Die 1500 Kilogramm schwere Bombe war in einem Abwassertanker versteckt gewesen. Offenbar hatte der Fahrer versucht, den Laster tiefer in die sogenannte „Grüne Zone“ zu fahren, in der sich Botschaften und das Nato-Hauptquartier befinden, war aber am Zanaq-Platz von afghanischen Sicherheitskräften gestoppt worden. Daraufhin ließ er seinen Sprengsatz detonieren. Unklar ist, wie der Attentäter überhaupt so weit in die streng bewachte Zone vordringen konnte. Die Opfer waren vor allem Afghanen, die auf dem Weg zur Arbeit, zum Einkauf oder zur Schule waren. Bislang hat sich niemand zu dem Anschlag, der mitten im für Muslime heiligen Fastenmonat Ramadan stattfand, bekannt. Afghanistans Nachrichtendienst NSD erklärte, weder die aufständischen Taliban noch der „Islamische Staat“ verfügten über die Kapazitäten, einen so schweren Anschlag zu verüben.
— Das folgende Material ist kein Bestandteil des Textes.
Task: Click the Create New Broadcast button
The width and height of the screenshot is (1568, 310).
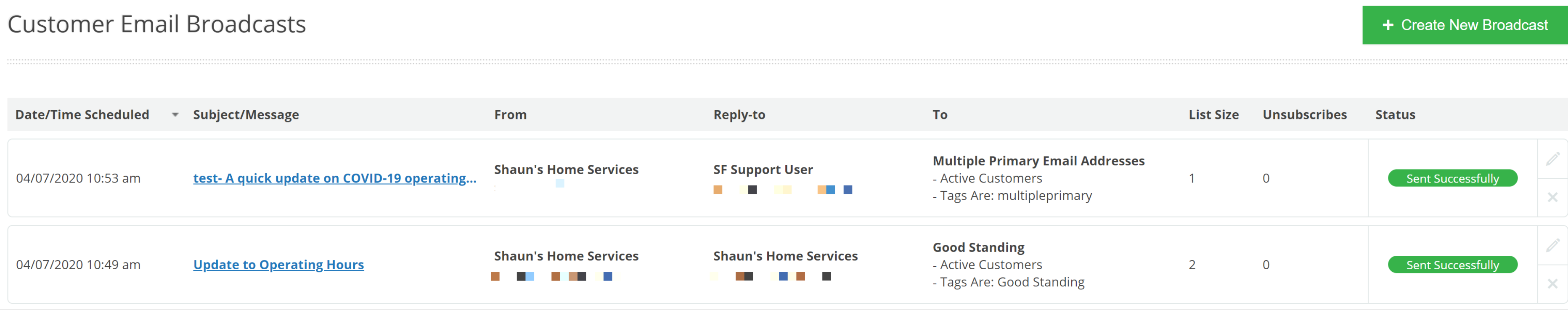Action: (x=1465, y=25)
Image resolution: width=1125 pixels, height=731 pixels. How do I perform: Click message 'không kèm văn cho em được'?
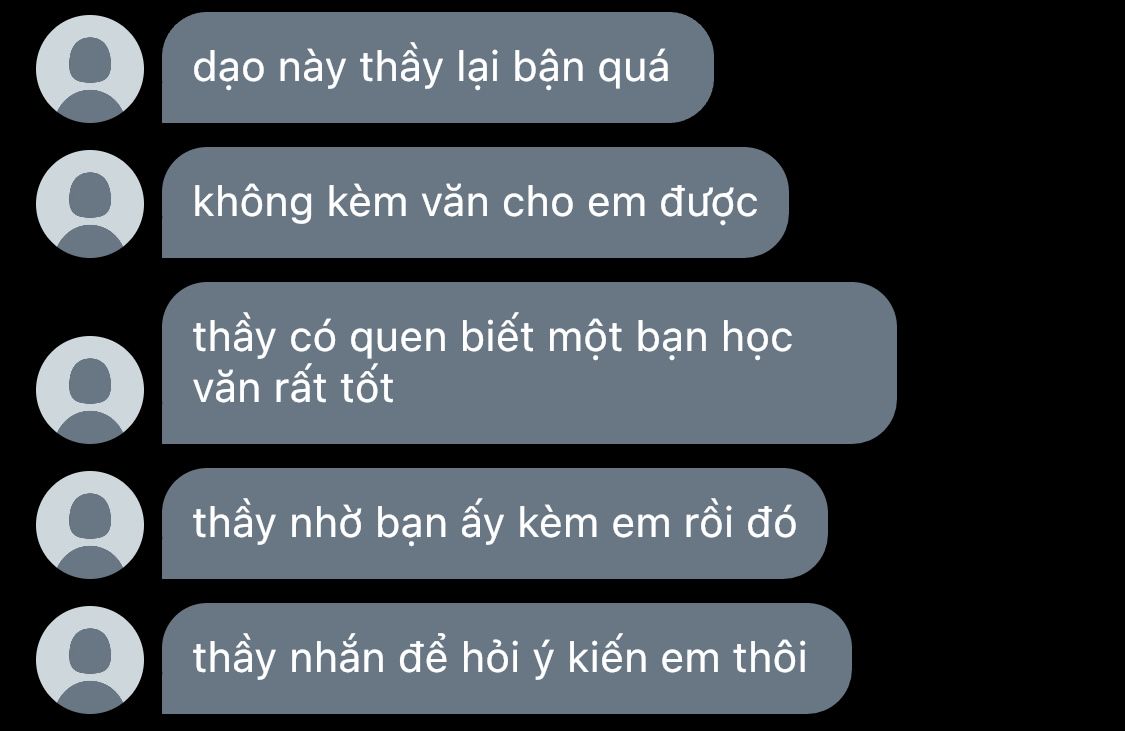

Er beschuldigte das Hakkani-Netzwerk und den pakistanischen Militärgeheimdienst ISI, hinter dem Anschlag zu stehen. Die von Jalalludin Hakkani gegründete Terrorgruppe kämpfte in den 1980er Jahren unterstützt von den USA gegen die sowjetische Armee in Afghanistan und hat enge Verbindungen zu Al Qaida und den Taliban.

Präsident Ghani kündigte am Donnerstag an, er werde elf Terroristen hinrichten lassen. Ein entsprechendes Dekret habe er unterzeichnet, sagte eine Palastquelle, die nicht genannt werden wollte. Der Sender Tolo TV berichtete, dass auf der Liste in afghanischen Gefängnissen sitzende Kämpfer der radikalislamischen Taliban sowie des Hakkani-Netzwerkes stünden.